Au premier abord semble dominer le principe d’opposition entre le bien et le mal, ce dernier étant éliminé à la fin. Mais on peut aussi, en vertu des « paris » comme ressorts des trois oeuvres, prendre pour principe commun au dénouement de ces trois ouvrages ce que Hofmannsthal nomme ‘principe allomatique’, complément bienvenu, par sa prégnance formelle, au schéma actantiel. Hofmannsthal emprunte cet antonyme d’« automatique » au vocabulaire de l’alchimie – où il désigne la transformation réciproque de deux éléments – pour l’appliquer à l’humain : on n’existe que dans la réciprocité qui résout les conflits, d’autrui on reçoit l’existence, et en retour on la lui donne. « Acheminement vers le social » selon une expression célèbre de Hofmannsthal dans ses notes d’élucidations sur l’œuvre[30], l’allomatique a une portée à la fois psychologique et collective, permettant l’intégration de principes contraires en raison de leur complémentarité, et non de leur exclusion mutuelle.

·····

**CONSIGNE 1**
Indiquez si chacun des énoncés (a), (b) et (c) concorde avec l’extrait sur le principe allomatique, en répondant par oui ou par non et en citant mot pour mot le passage qui tranche : (a) Hofmannsthal a tiré ce terme du vocabulaire de l’alchimie ; (b) l’allomatique intègre des principes contraires parce qu’ils s’excluent mutuellement ; (c) l’allomatique a une portée uniquement psychologique.
**CONSIGNE 2**
Prolongez l’extrait sur le principe allomatique chez Hofmannsthal en reprenant juste après sa dernière phrase.
Les données qui suivent forment un matériau distinct de l’extrait.

**DONNÉES FOURNIES**
·····

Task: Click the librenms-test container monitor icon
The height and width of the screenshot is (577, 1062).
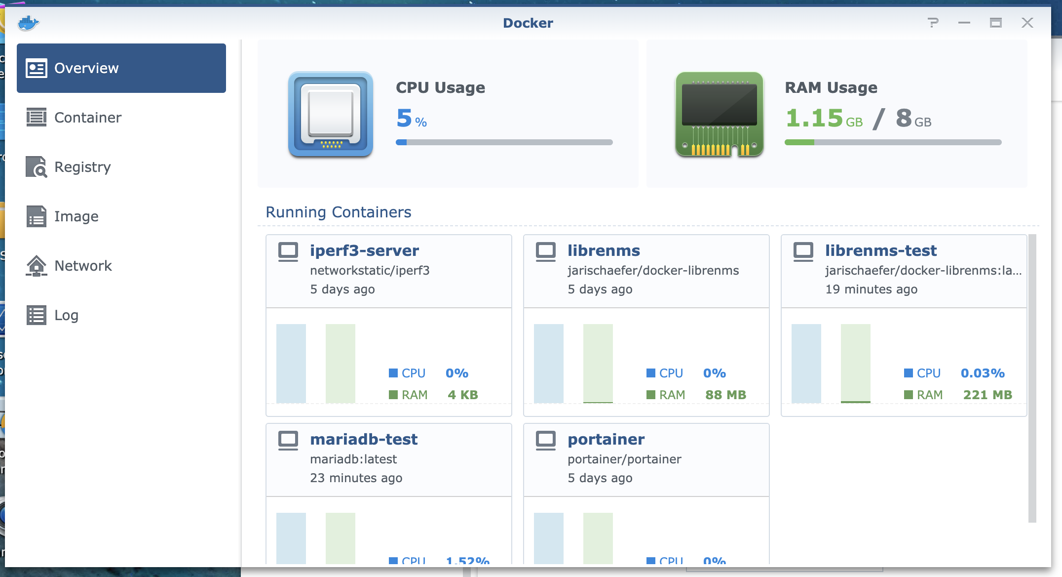Action: pyautogui.click(x=803, y=251)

·····

**RÉPONSE FINALE 1**
(a) Oui : « Hofmannsthal emprunte cet antonyme d’« automatique » au vocabulaire de l’alchimie ».
(b) Non : « en raison de leur complémentarité, et non de leur exclusion mutuelle ».
(c) Non : « l’allomatique a une portée à la fois psychologique et collective ».

**RÉPONSE FINALE 2**
Un dénouement sur la résolution des contraires pourrait se retrouver dans ces trois ouvrages. Avec évidence dans La Femme sans ombre, où tous, excepté la Nourrice, coopèrent au rétablissement d’un sens vivant et d’une vraie relation, personnelle entre les époux, collective entre les deux couples, entre le haut et le bas ; mais cela vaut aussi pour La Flûte enchantée si l’on considère que la Reine de la nuit, ayant été jadis l’alliée de Sarastro – qu’elle combat désormais tout en ayant déclenché la quête positive de Tamino – demeure protégée par sa fille, qui ne la renie pas[31] ; elle participe ainsi à l’ordre finalement créé. Dans Lohengrin, si la séparation tragique démontre l’impossibilité de la réconciliation des deux mondes, il s’agit de se résigner à la totalité du réel face au rêve éphémère d’Elsa, totalité à laquelle Lohengrin contribue en rendant Gottfried, le frère, à la réalité et au pouvoir. Nous mentionnerons à la fin de cette étude une autre application de ce principe à Lohengrin.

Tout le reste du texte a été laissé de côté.